Problems:
A. In the Outback travel report, rewrite the passage starting at "The ever-changing hues" and ending at "Australian Outback specialty.", swapping "Natasha" for "Nadia".
B. According to the Outback travel report, what are the grids on the track meant to do?
C. Please carry on writing the Outback travel report, beginning right after its final sentence.

Source excerpt:
=====

Our Toyota C-HR exploring the Moon Plain near Coober Pedy (click on any pic to enlarge).

This is Part 2 of our adventure through Outback Australia and the legendary Oodnadatta Track with a Toyota C-HR. See Part 1: William Creek and Oodnadatta here. After a rather uncomfortable night in an overheated cabin part of the Oodnadatta Pink Roadhouse – the only inside accomodation option available in town, we decide to leave the Oodnadatta Track to head straight towards Coober Pedy instead of continuing onto Marla and the Stuart Highway, as Coober Pedy has a lot to offer and we want to spend a bit of time in town.

Part 2 of this Photo Report takes us back to Sydney via Coober Pedy.The Oodnadatta Track. Today we’re cutting Marla out and are headed directly towards Coober Pedy.

But there’s another reason for this little shortcut: the dirt track from Oodnadatta to Coober Pedy offers some pretty spectacular desert landscapes that would be almost criminal to overlook. Talk to the majority of city folks in Australia and you will find out that first, only a few have explored the Great Outback this country has to offer, and second, they would be citing as an excuse that “it all looks the same, it’s boring”. Well. Just get your wheels out there…

The ever-changing hues of the Australian earth, courtesy of Natasha the Toyota C-HR.

…and you will be hit by dwarfing immensities, bewitching nothingness and skies as big as you’ll ever see, all this while traversing – believe it or not – ever-changing landscapes. The colour of the earth never stays the same for very long, oscillating between bright white, sandy yellow, ochre red and everything in-between. And as you’re getting used to the new dimensions around you, complete and utter silence will allow you to isolate your thoughts as if they were written with big letters onto the sky. Still think all of this is boring?

The Grid: an Australian Outback specialty.

I can’t go through another Outback exploration without mentioning one of the region’s specialties: grids. Barely registering under the wheels when passed at speed, you realise that these grids are actually quite widely spaced when you set foot on them, and that’s the whole point. We humans need to take when walking across, but livestock just cannot twirl their head around it and tend to stay way clear. These grids are indeed here to keep cattle within the bounds of their respective homesteads without having to resort to gates that each driver on the Track would need to stop to open then close. All grids are connected to a network of barbwire separating the immense homesteads, which are sometimes so large (such as the Anna Creek station we described in Part 1), the owners use planes or helicopters to herd stock.

=====

Extracted data:
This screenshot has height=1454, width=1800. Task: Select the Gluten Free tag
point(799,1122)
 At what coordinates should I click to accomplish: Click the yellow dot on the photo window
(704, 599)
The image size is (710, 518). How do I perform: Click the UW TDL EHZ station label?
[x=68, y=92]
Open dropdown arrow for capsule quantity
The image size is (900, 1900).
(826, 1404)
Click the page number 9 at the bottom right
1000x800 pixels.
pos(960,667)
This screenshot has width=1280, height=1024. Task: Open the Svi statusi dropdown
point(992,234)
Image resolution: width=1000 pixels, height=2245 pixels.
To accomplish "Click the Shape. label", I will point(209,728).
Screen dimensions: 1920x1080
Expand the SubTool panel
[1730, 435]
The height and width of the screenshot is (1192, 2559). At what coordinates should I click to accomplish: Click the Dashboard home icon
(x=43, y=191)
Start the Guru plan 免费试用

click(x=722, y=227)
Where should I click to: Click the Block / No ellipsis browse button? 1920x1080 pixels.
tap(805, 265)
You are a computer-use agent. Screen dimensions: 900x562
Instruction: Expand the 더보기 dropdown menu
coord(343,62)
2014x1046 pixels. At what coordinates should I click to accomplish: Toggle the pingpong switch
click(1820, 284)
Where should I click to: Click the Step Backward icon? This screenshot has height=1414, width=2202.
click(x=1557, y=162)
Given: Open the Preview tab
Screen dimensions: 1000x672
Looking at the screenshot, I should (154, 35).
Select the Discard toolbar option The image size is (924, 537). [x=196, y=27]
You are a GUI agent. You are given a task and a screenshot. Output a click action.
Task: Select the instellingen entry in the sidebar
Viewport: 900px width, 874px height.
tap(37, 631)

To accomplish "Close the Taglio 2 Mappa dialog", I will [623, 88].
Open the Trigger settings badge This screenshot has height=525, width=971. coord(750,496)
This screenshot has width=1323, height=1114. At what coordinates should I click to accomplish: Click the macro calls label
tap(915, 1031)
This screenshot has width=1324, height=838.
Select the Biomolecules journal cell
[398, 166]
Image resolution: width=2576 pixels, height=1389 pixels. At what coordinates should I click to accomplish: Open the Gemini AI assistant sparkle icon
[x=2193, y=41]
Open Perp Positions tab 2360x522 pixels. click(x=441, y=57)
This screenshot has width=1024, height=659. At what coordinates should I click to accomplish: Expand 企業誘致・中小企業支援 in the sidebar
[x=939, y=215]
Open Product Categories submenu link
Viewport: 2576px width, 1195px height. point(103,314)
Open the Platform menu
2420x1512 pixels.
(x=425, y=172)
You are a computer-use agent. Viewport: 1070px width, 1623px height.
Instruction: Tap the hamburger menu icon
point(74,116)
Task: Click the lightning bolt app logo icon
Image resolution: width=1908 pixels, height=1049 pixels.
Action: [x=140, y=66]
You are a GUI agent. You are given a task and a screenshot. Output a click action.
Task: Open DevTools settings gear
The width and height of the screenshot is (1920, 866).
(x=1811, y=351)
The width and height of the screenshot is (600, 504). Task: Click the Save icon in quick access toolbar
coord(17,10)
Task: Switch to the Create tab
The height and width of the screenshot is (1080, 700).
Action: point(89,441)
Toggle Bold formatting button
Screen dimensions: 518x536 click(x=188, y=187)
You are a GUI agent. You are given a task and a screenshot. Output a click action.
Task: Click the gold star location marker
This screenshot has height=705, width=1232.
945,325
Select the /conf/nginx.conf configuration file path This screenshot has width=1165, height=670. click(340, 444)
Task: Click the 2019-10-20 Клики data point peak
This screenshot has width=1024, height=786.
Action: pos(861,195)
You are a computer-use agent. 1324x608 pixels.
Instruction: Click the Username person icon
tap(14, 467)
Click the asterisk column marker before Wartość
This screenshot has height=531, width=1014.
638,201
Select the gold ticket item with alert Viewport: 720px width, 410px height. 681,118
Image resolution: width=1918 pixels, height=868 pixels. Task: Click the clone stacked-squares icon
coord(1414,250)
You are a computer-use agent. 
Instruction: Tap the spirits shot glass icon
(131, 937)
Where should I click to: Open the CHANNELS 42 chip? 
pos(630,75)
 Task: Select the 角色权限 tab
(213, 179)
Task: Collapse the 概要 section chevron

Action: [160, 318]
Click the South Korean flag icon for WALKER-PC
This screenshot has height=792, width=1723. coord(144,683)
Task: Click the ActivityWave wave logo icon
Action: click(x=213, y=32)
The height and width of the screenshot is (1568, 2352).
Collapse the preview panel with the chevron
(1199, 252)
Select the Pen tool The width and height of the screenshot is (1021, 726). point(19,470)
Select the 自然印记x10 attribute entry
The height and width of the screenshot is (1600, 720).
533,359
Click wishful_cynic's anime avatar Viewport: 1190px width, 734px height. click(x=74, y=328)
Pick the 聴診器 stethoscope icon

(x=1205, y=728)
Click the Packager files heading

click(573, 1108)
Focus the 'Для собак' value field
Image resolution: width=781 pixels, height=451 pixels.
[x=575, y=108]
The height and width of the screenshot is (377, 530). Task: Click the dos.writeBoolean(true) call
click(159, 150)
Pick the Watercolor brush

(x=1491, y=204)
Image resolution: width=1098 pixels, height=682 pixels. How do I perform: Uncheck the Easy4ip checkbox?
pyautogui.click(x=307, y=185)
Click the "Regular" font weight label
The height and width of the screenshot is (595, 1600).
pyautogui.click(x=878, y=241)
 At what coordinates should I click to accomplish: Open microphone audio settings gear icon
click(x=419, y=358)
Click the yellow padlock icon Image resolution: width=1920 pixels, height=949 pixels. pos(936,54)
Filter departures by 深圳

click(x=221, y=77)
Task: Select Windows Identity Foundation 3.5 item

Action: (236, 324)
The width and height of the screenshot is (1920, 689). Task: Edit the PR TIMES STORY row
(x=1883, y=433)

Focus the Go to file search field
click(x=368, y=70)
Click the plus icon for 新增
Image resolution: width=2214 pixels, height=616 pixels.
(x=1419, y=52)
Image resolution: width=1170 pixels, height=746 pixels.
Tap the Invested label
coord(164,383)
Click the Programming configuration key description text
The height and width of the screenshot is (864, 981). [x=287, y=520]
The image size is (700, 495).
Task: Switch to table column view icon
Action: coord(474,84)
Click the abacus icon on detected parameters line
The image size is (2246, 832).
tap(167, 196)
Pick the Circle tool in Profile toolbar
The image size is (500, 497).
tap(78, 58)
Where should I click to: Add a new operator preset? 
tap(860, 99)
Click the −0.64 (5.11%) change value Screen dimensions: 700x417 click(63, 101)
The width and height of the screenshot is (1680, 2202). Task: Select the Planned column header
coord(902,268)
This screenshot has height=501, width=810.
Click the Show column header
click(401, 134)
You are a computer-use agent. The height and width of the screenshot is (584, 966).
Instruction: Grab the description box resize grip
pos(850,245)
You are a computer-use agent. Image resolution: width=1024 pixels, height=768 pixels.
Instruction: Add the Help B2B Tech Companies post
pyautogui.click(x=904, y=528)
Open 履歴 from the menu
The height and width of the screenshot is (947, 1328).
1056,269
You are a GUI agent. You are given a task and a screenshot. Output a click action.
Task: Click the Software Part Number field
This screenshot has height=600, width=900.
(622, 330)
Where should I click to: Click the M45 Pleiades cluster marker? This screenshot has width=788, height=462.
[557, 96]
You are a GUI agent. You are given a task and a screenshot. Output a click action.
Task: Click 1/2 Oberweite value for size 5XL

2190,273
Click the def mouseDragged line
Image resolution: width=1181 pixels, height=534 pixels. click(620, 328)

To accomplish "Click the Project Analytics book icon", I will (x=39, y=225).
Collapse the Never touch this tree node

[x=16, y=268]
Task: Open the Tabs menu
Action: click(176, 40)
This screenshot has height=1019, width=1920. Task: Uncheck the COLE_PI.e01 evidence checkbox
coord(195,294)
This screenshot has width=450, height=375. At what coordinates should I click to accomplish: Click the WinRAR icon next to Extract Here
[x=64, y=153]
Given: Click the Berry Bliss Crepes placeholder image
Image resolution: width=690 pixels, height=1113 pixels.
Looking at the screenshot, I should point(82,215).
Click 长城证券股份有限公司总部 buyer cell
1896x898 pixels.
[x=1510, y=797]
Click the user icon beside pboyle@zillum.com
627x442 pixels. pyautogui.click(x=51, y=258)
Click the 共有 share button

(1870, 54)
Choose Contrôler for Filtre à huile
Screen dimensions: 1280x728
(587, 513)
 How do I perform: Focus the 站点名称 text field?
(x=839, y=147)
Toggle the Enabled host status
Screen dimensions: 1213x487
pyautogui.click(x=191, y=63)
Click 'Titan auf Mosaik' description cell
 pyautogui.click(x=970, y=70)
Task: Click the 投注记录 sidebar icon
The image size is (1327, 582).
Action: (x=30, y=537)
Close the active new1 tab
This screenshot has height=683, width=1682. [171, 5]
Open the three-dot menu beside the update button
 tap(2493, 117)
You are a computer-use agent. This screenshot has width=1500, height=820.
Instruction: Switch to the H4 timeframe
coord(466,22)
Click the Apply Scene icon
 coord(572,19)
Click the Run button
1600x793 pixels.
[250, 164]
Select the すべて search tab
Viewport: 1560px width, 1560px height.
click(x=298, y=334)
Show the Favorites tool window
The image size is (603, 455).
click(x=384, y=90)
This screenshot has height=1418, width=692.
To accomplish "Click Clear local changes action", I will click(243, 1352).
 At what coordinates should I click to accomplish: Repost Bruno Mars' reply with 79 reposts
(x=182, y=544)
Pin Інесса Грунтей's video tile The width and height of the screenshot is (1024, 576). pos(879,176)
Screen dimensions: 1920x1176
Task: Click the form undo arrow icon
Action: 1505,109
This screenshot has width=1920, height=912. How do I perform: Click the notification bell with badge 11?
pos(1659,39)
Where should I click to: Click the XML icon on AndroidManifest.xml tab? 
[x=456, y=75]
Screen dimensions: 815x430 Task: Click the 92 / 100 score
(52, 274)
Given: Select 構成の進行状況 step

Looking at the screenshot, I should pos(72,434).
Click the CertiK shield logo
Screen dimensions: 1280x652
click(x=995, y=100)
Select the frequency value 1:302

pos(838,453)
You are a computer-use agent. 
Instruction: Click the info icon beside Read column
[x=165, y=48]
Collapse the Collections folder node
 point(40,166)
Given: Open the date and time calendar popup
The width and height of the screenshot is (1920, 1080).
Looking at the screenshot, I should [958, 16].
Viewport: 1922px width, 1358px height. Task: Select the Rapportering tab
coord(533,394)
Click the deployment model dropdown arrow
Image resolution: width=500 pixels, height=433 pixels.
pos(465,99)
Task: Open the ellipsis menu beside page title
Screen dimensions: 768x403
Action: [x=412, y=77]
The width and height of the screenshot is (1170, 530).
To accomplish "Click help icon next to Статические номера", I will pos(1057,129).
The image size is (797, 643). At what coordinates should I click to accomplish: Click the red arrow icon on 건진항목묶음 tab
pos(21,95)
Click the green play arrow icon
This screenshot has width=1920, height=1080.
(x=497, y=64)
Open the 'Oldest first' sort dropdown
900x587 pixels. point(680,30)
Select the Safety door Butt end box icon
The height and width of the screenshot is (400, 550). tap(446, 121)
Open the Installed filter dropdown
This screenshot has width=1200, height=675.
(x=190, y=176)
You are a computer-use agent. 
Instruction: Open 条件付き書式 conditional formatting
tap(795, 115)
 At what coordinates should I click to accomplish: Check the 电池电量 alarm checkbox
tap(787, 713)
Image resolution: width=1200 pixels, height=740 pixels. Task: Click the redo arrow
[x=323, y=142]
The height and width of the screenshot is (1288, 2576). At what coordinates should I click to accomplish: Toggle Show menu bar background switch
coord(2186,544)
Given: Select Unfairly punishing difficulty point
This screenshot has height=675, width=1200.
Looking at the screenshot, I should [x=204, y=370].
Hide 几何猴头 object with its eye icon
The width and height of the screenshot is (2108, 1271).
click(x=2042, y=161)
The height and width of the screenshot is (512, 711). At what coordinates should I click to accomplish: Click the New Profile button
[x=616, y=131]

=====

Answers to the exercises:
A.
The ever-changing hues of the Australian earth, courtesy of Nadia the Toyota C-HR.

…and you will be hit by dwarfing immensities, bewitching nothingness and skies as big as you’ll ever see, all this while traversing – believe it or not – ever-changing landscapes. The colour of the earth never stays the same for very long, oscillating between bright white, sandy yellow, ochre red and everything in-between. And as you’re getting used to the new dimensions around you, complete and utter silence will allow you to isolate your thoughts as if they were written with big letters onto the sky. Still think all of this is boring?

The Grid: an Australian Outback specialty.

B. Keep cattle within the bounds of their homesteads without gates that every driver would have to stop to open and close.

C.
Moon Plain. There’s now at least one Toyota C-HR in the world that can say: “I’ve been to the moon and back!” Mad Max 3 and Priscilla Queen of the Desert were shot on the Moon Plain.

Roughly 15 km before reaching Coober Pedy is a location imaginatively called Moon Plain, simply because, well, you have guessed it, it does look a little extra-terrestrial. A vast expanse of rocky plain, the lunar-like landscape has been inspirational not only to the 4WD enthusiast, the car blogger (look who’s talking) or the avid tourist, but also Hollywood (and local) movie producers. This precise location has been the set for many movies including Mad Max Beyond Thunderdome (1985), Priscilla Queen of the Desert (1994), Pitch Black (2000) and The Red Planet (2000) where the Moon Plain was a stand-in for planet Mars…

The Kanku-Breakaways.

Before we can get right into the meat of Coober Pedy, there is one last worthwhile detour: the Kanku-Breakaways. An arid Conservation Park covering 15.000 hectares forming part of the traditional country of the Antakirinja Matuntjara Yankunytjatjara people, the Breakaways are called this way because the mesas and low hills appear from a distance as if “broken away” from the higher ground of the escarpment. It’s the perfect spot for a stunning sunset over the orange cliffs, that is if you don’t mind the billion flies that get intensely obsessed with your nose, eyes and ears. I watched the whole thing from inside the car!

Natasha has arrived in Coober Pedy

Now our Toyota C-HR baptised Natasha and we are entering famed Coober Pedy. Home to 1.695 inhabitants (including 285 indigenous Australians), it is the largest opal mining area in the world, with over 70 opal fields. The name comes from the local Aboriginal term kupa-piti, which means “White man’s burrows”. Why is that I hear you ask? Well, such is the stifling heat in this part of the world that inhabitants have had to think creatively about where to live. Coober Pedy is indeed famous for its underground residences bored into the hillsides, called “dugouts”. A standard three-bedroom cave home with lounge, kitchen, and bathroom can be excavated out of the rock in the hillside for a similar price to building a house on the surface. However, dugouts remain at a constant temperature when outside regularly exceeds 40°C (104°F).

The Underground Motel The Serbian Orthodox Church, and the view inside.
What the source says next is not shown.